Stored data entries:
•••••

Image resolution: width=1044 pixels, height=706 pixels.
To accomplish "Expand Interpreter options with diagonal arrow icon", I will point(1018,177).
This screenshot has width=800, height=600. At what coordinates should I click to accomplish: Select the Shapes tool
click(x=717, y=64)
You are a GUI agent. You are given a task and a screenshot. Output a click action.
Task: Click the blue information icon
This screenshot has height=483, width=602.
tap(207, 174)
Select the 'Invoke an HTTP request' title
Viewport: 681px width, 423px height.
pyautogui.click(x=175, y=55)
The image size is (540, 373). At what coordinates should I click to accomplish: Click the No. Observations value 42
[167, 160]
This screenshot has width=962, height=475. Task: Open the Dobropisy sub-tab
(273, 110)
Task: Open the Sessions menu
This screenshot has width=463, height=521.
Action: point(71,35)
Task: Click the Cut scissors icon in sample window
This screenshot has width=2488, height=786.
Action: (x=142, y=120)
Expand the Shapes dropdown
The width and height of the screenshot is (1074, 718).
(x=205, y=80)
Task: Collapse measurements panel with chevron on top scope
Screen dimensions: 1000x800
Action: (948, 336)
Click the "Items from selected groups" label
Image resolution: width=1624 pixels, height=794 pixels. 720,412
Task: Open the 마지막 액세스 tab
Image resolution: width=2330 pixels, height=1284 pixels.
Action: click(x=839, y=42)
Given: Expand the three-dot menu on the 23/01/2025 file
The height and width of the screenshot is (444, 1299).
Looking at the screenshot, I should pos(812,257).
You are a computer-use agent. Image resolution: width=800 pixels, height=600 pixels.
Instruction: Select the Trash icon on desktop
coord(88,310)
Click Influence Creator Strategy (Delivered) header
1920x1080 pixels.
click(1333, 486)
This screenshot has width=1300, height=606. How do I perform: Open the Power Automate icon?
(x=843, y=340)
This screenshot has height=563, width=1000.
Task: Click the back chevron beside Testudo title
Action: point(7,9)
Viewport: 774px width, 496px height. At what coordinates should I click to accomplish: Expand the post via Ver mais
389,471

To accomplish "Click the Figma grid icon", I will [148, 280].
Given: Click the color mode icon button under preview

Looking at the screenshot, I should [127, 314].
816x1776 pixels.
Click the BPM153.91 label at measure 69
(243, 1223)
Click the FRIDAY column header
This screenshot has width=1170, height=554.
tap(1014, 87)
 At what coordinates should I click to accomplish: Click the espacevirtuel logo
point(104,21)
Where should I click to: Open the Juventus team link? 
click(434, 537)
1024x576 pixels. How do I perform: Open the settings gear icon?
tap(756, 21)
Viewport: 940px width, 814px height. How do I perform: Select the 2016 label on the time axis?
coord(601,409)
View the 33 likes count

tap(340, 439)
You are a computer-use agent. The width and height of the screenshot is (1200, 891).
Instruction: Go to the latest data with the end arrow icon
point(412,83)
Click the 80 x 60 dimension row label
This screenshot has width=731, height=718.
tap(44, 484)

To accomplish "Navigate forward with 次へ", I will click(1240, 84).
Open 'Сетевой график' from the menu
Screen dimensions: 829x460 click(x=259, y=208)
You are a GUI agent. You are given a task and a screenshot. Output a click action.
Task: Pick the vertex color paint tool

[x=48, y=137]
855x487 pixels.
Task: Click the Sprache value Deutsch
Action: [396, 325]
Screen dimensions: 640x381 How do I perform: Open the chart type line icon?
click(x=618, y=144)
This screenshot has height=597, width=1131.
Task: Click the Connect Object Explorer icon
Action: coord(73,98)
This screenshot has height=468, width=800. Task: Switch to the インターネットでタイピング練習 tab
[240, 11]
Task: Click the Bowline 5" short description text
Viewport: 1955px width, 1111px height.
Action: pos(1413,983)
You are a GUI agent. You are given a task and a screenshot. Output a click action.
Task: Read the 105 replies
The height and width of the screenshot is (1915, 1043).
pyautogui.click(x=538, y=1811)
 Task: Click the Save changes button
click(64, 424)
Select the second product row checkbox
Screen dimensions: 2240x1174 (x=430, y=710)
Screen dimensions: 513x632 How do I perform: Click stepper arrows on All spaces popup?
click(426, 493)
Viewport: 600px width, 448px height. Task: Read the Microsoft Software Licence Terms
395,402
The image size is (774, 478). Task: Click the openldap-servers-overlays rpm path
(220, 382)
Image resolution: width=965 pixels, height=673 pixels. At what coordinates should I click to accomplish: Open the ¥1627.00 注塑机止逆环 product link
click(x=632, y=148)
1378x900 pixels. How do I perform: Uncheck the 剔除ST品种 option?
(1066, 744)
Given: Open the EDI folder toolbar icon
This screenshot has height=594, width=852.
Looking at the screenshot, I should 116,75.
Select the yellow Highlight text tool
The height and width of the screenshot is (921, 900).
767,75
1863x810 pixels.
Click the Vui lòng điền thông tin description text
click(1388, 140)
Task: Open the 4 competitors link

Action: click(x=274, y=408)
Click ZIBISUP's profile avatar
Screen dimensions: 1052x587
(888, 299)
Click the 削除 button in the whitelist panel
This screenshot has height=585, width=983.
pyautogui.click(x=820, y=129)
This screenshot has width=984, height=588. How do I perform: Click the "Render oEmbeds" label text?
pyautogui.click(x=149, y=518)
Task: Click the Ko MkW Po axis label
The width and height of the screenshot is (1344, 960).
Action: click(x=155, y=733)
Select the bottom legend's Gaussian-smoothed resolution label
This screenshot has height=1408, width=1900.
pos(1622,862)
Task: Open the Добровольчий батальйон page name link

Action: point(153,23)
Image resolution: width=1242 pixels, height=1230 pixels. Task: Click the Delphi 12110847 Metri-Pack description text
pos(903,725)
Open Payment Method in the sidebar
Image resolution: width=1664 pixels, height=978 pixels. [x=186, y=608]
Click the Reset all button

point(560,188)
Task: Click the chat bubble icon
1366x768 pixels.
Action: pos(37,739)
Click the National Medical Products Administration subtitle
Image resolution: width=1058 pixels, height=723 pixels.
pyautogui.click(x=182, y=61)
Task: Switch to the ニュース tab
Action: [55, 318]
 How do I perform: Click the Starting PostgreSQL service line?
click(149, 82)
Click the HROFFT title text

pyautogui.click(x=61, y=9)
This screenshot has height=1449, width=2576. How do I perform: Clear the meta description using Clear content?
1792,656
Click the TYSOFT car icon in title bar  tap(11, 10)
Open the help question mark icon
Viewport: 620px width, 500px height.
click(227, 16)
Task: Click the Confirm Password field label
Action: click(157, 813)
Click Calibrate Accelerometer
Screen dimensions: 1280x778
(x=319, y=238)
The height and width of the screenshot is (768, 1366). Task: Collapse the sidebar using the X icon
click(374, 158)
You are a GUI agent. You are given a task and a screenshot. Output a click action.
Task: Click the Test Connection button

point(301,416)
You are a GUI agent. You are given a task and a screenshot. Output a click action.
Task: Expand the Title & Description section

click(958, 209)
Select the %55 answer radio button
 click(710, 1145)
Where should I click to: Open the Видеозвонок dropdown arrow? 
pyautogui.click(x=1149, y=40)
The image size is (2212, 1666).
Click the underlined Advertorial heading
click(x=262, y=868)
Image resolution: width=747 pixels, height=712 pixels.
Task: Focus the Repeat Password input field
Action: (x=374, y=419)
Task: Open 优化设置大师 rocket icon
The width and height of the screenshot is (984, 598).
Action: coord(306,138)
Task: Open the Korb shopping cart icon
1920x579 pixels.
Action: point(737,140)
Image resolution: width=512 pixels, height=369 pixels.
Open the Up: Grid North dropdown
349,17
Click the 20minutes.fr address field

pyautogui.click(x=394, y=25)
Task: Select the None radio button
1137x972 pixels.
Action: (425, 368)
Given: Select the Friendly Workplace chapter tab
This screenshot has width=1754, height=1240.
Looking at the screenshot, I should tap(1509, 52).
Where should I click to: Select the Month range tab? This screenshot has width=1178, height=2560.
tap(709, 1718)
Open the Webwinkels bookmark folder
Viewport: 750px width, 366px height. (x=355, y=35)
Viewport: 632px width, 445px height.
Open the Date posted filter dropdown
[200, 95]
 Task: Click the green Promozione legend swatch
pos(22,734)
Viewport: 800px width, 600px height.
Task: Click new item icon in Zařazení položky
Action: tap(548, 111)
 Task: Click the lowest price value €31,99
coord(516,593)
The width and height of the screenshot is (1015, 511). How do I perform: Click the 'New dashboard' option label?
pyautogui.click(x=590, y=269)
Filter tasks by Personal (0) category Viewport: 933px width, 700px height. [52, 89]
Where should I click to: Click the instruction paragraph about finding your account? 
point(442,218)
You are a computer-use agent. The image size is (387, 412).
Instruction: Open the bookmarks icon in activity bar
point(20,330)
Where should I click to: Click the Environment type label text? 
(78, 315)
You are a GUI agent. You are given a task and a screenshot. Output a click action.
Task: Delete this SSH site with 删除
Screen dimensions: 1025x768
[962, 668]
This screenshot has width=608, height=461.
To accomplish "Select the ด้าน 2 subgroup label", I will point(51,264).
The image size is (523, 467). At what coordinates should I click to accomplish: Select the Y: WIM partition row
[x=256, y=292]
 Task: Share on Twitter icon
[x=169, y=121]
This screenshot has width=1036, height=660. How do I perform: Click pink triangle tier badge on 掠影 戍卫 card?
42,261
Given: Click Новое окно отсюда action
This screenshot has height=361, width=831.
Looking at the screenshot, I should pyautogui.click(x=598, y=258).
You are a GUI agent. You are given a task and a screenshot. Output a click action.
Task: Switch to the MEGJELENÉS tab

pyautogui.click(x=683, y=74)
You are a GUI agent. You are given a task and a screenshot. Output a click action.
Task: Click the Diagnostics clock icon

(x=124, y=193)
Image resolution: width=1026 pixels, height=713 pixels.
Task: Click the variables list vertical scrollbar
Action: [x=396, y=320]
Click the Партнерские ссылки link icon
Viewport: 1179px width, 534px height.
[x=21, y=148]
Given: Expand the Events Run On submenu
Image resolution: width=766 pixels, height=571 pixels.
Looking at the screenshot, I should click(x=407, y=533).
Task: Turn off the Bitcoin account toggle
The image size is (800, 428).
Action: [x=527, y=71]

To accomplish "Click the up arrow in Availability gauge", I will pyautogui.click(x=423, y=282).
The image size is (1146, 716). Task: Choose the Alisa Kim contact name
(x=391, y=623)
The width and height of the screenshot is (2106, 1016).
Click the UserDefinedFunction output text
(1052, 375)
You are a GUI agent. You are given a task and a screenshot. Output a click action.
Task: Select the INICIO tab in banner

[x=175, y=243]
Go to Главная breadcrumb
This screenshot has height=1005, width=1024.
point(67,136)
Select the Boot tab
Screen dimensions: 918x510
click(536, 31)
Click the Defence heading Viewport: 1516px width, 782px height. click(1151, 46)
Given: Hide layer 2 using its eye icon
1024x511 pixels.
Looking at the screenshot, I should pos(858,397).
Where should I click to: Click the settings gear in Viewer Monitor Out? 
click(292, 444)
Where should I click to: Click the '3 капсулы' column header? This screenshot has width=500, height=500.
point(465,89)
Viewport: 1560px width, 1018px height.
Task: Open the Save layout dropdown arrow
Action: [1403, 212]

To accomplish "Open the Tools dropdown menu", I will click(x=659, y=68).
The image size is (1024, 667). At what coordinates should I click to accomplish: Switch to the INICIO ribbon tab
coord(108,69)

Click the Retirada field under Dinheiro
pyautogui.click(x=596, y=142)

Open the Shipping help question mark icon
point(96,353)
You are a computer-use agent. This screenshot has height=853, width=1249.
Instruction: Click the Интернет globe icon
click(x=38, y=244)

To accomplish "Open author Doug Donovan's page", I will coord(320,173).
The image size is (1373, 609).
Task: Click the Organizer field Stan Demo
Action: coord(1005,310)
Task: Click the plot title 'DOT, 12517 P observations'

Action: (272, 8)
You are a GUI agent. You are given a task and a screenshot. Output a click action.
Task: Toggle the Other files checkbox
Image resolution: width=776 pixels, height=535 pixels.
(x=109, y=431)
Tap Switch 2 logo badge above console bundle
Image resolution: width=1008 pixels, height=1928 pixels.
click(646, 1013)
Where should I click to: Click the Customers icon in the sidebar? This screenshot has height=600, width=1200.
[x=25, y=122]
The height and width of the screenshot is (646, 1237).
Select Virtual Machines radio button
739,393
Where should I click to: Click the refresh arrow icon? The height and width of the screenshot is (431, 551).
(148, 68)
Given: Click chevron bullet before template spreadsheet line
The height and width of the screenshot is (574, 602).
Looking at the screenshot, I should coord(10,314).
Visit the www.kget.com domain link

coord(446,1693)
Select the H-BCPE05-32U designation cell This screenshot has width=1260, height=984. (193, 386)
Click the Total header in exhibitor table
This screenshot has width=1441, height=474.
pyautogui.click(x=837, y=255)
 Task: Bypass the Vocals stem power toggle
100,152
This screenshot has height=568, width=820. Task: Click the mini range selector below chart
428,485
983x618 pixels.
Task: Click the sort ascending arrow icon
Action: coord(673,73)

•••••

| YOUR OBJECTIVE |
Of all the entries above, repeat only the lines from the line that has "Click the HROFFT title text" to the line that has "Given: Select the", both lines included, exactly.

| RESULT |
Click the HROFFT title text

pyautogui.click(x=61, y=9)
This screenshot has height=1449, width=2576. How do I perform: Clear the meta description using Clear content?
1792,656
Click the TYSOFT car icon in title bar  tap(11, 10)
Open the help question mark icon
Viewport: 620px width, 500px height.
click(227, 16)
Task: Click the Confirm Password field label
Action: click(157, 813)
Click Calibrate Accelerometer
Screen dimensions: 1280x778
(x=319, y=238)
The height and width of the screenshot is (768, 1366). Task: Collapse the sidebar using the X icon
click(374, 158)
You are a GUI agent. You are given a task and a screenshot. Output a click action.
Task: Click the Test Connection button

point(301,416)
You are a GUI agent. You are given a task and a screenshot. Output a click action.
Task: Expand the Title & Description section

click(958, 209)
Select the %55 answer radio button
 click(710, 1145)
Where should I click to: Open the Видеозвонок dropdown arrow? 
pyautogui.click(x=1149, y=40)
The image size is (2212, 1666).
Click the underlined Advertorial heading
click(x=262, y=868)
Image resolution: width=747 pixels, height=712 pixels.
Task: Focus the Repeat Password input field
Action: (x=374, y=419)
Task: Open 优化设置大师 rocket icon
The width and height of the screenshot is (984, 598).
Action: coord(306,138)
Task: Open the Korb shopping cart icon
1920x579 pixels.
Action: point(737,140)
Image resolution: width=512 pixels, height=369 pixels.
Open the Up: Grid North dropdown
349,17
Click the 20minutes.fr address field

pyautogui.click(x=394, y=25)
Task: Select the None radio button
1137x972 pixels.
Action: (425, 368)
Given: Select the Friendly Workplace chapter tab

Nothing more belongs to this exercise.